The thing is you can still stick a CDN in front of your old school servers and just use a 'stale-while-revalidate' header to get exactly the effect described here.
We do this, but if you're redeploying fast enough thre's a change that a user loads a cached old page (or performs a client-side navigation to an old page) and makes a requests for a URL that's no longer served by the origin nor is cached by the CDN.
Yeah, as a salty greybeard i tried to tell our FE tech-lead to just render the proper HTTP Cache-Control headers in the Next.js site we recently built. He tried and then linked me to https://nextjs.org/docs/app/guides/caching and various version of their docs on when you can and cannot set Cache-Control headers (e.g. https://nextjs.org/docs/app/api-reference/config/next-config...) and I got several hours of head-ache before calling it a problem for another day. That site is not high traffic enough to care but this is not the first time that i've gotten the "not the Next.js way" talk and was not happy.

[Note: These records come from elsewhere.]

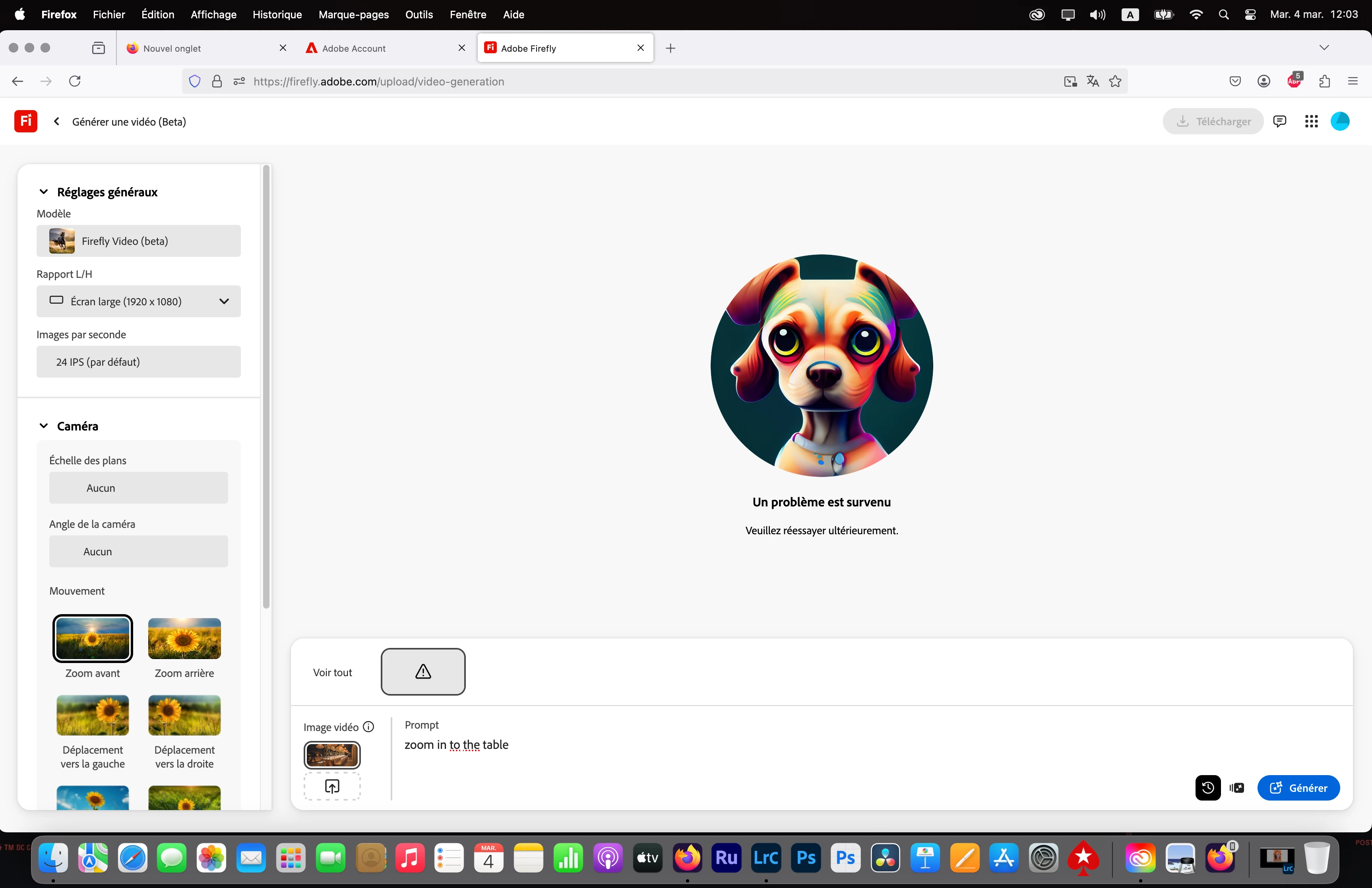1372x888 pixels.
Task: Click the Image vidéo info icon
Action: tap(368, 727)
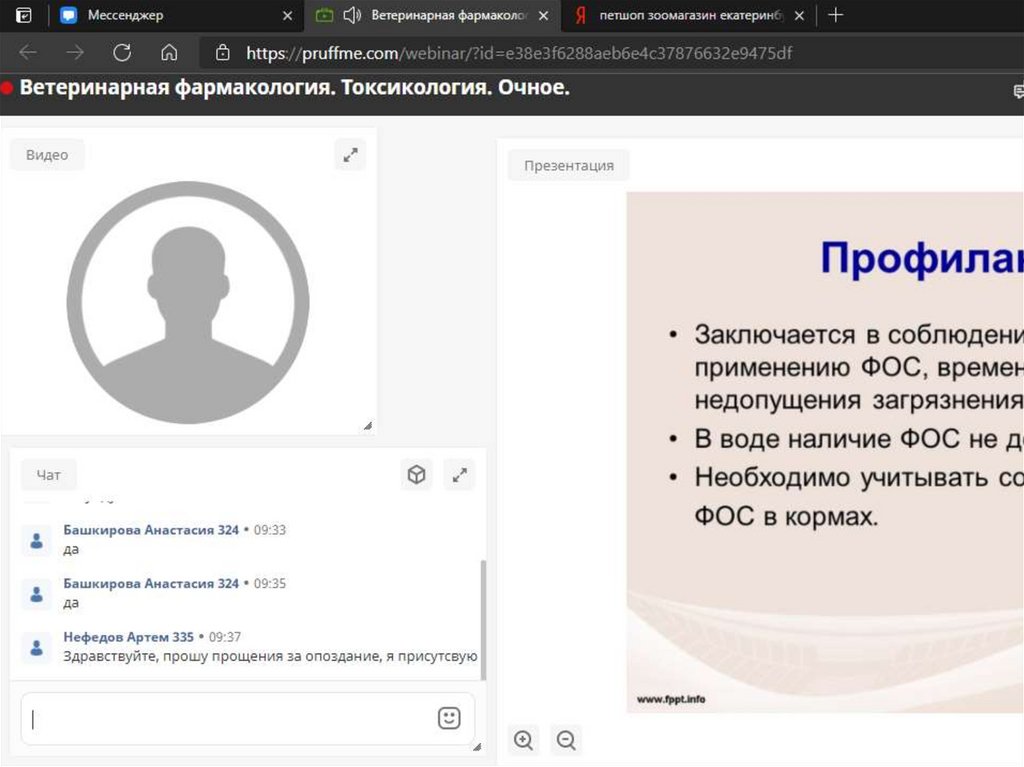Go to the browser home page
The width and height of the screenshot is (1024, 767).
[169, 53]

I obviously can be done but clearly is not the intended solution which really bothers me
Well, part of the Vercel game is to lock you in to their platform and extract $$$, but as I recall you can spec out headers in NextJS config?. And possibly on CloudFlare itself via cache rules?
I am self hosting using Docker. Next.js config to change header didn't work for me. I had cache rules in Cloudflare, but Next.js header for page (no-cache) doesn't allow Cloudflare to apply stale-while-revalidate.
Now that I have proper header added by HAProxy, Cloudflare cache rules for stale-while-revalidate works.
If anyone can reach Cloudflare. Please let us forcefully use stale-while-revalidate even when upstream server tells otherwise.